Exercise description
Each line of the records containing "Collapse" is to be copied out and returned.

The data
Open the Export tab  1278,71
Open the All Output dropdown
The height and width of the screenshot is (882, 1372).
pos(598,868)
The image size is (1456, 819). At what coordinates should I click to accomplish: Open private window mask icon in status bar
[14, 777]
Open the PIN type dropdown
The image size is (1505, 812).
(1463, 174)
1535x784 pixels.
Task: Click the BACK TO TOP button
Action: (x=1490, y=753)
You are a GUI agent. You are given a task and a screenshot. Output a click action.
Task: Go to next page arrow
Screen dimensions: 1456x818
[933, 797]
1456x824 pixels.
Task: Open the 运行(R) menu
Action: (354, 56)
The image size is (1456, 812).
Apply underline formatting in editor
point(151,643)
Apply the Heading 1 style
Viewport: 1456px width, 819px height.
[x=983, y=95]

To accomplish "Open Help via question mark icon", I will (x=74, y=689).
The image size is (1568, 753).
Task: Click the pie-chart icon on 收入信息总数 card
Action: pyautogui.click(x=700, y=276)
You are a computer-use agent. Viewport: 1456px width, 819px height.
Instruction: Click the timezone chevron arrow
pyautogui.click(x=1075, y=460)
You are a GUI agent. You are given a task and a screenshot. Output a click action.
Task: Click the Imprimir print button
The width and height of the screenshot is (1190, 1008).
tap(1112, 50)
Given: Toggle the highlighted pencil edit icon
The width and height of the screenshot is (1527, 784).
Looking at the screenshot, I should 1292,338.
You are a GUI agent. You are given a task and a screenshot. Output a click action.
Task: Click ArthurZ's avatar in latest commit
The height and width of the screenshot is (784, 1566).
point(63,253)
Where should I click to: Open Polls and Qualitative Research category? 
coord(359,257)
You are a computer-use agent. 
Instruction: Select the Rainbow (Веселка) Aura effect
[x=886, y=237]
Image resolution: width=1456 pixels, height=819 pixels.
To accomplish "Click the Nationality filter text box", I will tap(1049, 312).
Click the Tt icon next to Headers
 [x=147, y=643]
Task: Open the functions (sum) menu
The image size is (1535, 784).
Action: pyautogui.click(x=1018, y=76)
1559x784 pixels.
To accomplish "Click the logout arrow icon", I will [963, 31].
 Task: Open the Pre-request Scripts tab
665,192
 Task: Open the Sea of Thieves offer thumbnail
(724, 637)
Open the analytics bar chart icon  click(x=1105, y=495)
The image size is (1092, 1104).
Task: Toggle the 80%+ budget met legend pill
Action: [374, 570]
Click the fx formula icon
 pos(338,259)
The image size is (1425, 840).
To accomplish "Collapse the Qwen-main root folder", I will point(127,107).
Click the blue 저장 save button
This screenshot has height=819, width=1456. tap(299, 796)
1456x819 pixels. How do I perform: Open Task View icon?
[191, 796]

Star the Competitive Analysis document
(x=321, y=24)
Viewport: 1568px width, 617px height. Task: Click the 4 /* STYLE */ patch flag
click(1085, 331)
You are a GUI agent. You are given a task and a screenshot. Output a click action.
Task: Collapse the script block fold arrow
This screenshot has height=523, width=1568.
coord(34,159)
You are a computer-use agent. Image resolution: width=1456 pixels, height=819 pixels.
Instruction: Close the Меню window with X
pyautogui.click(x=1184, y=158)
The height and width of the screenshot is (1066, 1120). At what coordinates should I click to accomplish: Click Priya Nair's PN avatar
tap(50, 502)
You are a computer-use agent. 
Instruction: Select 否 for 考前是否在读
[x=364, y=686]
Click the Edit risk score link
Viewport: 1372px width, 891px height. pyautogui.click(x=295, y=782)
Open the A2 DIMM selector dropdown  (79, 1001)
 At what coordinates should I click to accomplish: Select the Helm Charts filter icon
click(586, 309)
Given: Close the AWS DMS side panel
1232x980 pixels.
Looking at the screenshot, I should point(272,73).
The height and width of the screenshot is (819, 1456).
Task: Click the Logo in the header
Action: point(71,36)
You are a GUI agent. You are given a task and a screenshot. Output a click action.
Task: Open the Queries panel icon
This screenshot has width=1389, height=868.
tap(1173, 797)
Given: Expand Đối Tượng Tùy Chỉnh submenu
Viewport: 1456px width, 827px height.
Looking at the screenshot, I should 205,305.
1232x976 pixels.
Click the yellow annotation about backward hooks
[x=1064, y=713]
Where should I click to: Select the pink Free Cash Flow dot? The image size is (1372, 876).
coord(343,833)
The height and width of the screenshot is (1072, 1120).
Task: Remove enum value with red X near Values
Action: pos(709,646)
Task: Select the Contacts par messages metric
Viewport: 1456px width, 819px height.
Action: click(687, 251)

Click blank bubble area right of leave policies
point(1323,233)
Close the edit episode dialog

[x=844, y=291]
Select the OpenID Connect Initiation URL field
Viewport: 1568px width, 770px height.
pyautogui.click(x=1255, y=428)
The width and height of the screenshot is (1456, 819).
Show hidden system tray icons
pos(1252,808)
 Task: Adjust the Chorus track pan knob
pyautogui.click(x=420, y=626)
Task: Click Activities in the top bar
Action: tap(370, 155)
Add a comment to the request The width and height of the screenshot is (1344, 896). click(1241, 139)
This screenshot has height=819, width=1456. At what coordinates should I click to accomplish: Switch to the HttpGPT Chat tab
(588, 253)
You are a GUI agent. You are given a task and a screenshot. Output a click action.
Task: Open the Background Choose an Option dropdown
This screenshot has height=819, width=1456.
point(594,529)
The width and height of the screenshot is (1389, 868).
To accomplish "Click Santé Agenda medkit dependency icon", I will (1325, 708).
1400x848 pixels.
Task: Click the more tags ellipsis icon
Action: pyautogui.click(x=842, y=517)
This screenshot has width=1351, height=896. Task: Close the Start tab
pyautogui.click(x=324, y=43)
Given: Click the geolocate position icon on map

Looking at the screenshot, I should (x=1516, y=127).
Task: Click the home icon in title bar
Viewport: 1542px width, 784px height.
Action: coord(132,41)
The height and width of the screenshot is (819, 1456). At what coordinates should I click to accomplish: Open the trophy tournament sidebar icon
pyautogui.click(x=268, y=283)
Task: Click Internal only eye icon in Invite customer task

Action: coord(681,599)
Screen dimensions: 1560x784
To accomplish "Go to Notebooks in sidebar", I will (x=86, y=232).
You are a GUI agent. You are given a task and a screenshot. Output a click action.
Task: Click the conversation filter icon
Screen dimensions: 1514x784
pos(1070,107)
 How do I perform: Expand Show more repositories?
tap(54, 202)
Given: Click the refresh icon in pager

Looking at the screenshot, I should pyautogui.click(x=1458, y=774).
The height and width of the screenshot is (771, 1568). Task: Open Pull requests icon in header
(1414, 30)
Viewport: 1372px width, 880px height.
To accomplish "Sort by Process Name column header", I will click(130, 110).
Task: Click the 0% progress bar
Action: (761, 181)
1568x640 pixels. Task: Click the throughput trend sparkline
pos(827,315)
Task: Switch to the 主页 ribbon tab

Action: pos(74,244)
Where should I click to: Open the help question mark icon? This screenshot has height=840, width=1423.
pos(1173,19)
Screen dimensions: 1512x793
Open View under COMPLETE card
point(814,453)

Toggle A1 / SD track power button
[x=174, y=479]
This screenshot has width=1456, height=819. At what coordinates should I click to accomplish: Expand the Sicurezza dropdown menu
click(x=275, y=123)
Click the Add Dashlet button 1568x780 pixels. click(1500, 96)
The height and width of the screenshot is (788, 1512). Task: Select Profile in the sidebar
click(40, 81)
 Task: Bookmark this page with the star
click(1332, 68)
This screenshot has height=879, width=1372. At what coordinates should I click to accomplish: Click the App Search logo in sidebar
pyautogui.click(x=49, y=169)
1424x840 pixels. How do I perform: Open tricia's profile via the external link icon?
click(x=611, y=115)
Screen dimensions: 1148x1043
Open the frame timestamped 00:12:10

Solved exercise
To accomplish "Collapse the Qwen-main root folder", I will point(127,107).
Task: Collapse the script block fold arrow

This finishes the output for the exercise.